To illustrate this point, it is worth returning to consider the idea of replacing the election with a group of data scientists carrying out Big Data calculations. It is perhaps an extreme example, but it is one that makes clear that ethical and legal considerations must come before Big Data. The election must remain the election because on its own a Big Data calculation has no way of achieving the necessary social trust necessary to ensure continuity of the government. For this we need a cohesive society and we need the law. Unless Big Data starts from ethics and from legal considerations, we risk time and effort developing a large number of algorithms that are solving the wrong problems.
Training data scientists while ignoring the ethical and legal implications of Big Data is a short cut that is tempting in the short run, but can do nothing but harm us in the long run.
Big Data as Slow Science
The amount of time and effort needed to make Big Data work, might lead us to expect that Big Data should yield some sort of Big Bang, a real scientific revolution. In fact, however, it are the principles the same old scientific method of centuries that we return to in order to define Big Data experiments. In short, Big Data is a natural development of existing practices. Some have even argued that data-driven science pre-dated the digital age, e.g., this essay entitled Is the Fourth Paradigm Really New?
However, it would also be wrong to characterize Big Data as business as usual. A more apt characterization is as follows: Before the Big Data age scientific research proceeded along a the conventional path: researchers would formulate their hypothesis, design their experiment, and then as the final step collect the data. Now, the path starts with the data, which inspires and informs the hypothesis. The experimental design must compensate for the fact that the data was "found" rather than collected.
Given this state of affairs, it is easy to slip into the impression that Big Data is "fast" in the sense that it speeds up the process of scientific discovery. After all, the data collection process, which in the past could take years, can be carried out quickly. If the workflow is implemented, a new hypothesis could be investigated in a matter of hours. However, it important to consider how the speed of the experiment itself influences the way in which we formulate hypotheses. Because there is little cost to running an experiment, there is little incentive to put a great deal of careful thought and consideration into which hypotheses we are testing.
A good hypotheses is one that is motivated by a sense of scientific curiosity, and/or societal need and that has been informed by ample amounts of real-world experience. If there is negligible additional cost to running an additional experiment, we need to find our motivation for formulating good hypotheses elsewhere.
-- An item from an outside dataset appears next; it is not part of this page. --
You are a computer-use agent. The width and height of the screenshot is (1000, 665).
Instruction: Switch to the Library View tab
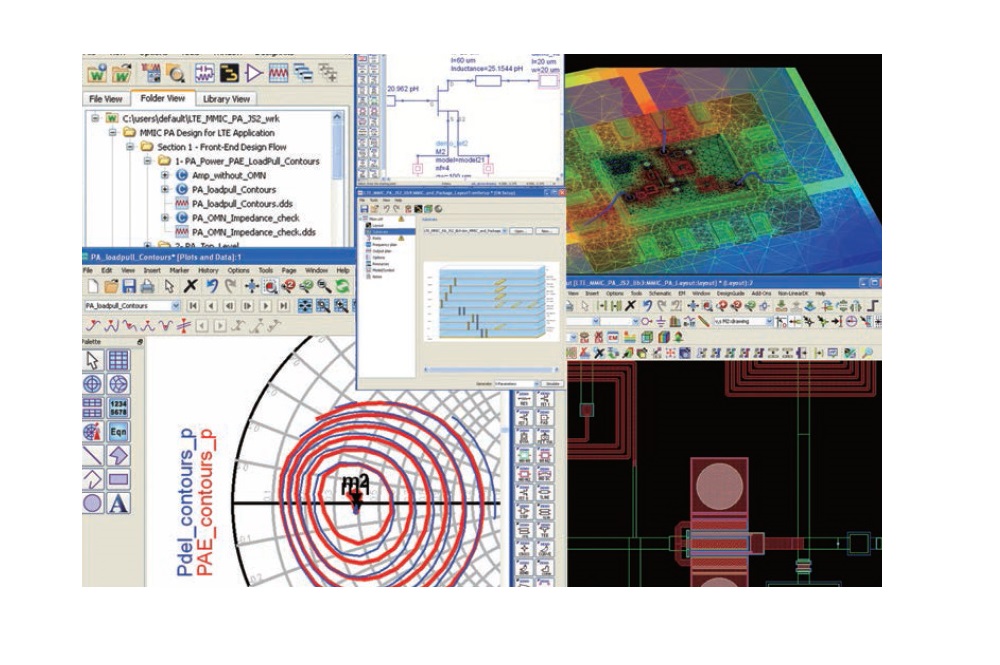point(227,99)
The price of thoughtlessly investigating hypotheses merely because they can be formulated given a specific data collection is high. Quick and dirty experiments lead to mistaking spurious correlations for effects, and yield insights that fall short of generalizing to meaning real-world phenomena, let alone use cases.
In sum, we should remember the "V" of velocity. Big Data is not just data sets, its also data streams, which makes Big Data also Fast Data. Taking a look at data streams makes it easier to see the ways in which Big Data can go wrong, and why it requires special training, tools, and techniques.
Volume, variety, and velocity have been extended by some to include other "Vs" such as Veracity and Value. Here, I would like to propose "Vigilance". For Big Data to be successful we need to slow down: train people with a broad range of expertise, connect people to work in multi-skilled teams, and give them the time and the resources needed in order to do Big Data right. In the end, the value of Big Data is the new insights that it reveals, and not the speed at which it reveals them.